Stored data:
□ □ □
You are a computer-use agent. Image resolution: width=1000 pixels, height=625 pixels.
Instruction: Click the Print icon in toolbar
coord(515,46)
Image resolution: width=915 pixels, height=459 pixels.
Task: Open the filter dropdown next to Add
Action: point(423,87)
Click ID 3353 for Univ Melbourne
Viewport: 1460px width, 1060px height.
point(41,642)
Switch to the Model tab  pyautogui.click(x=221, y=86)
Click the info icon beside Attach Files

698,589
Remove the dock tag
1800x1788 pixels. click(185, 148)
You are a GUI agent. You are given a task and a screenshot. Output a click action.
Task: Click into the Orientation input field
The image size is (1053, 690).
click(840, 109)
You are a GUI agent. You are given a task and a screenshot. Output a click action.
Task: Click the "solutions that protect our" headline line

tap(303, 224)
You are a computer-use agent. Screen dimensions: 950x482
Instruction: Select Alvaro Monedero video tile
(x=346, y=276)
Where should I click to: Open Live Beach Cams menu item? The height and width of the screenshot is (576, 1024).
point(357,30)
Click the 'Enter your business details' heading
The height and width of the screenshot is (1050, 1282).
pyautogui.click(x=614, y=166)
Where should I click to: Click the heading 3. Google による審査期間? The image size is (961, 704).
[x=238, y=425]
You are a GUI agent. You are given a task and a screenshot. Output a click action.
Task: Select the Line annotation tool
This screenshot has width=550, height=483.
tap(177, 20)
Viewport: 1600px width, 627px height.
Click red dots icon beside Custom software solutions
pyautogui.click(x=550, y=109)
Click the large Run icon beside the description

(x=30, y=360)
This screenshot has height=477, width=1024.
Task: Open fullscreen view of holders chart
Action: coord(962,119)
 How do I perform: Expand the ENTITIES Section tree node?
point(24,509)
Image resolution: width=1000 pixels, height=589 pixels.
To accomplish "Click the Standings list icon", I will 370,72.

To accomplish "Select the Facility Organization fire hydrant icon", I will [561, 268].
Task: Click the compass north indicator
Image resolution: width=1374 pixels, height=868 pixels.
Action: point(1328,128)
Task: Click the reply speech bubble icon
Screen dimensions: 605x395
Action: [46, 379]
□ □ □
■ **Exercise aim**
Report how many lines in these entries contain "computer". Answer with the number only.

■ **Output of the exercise**
2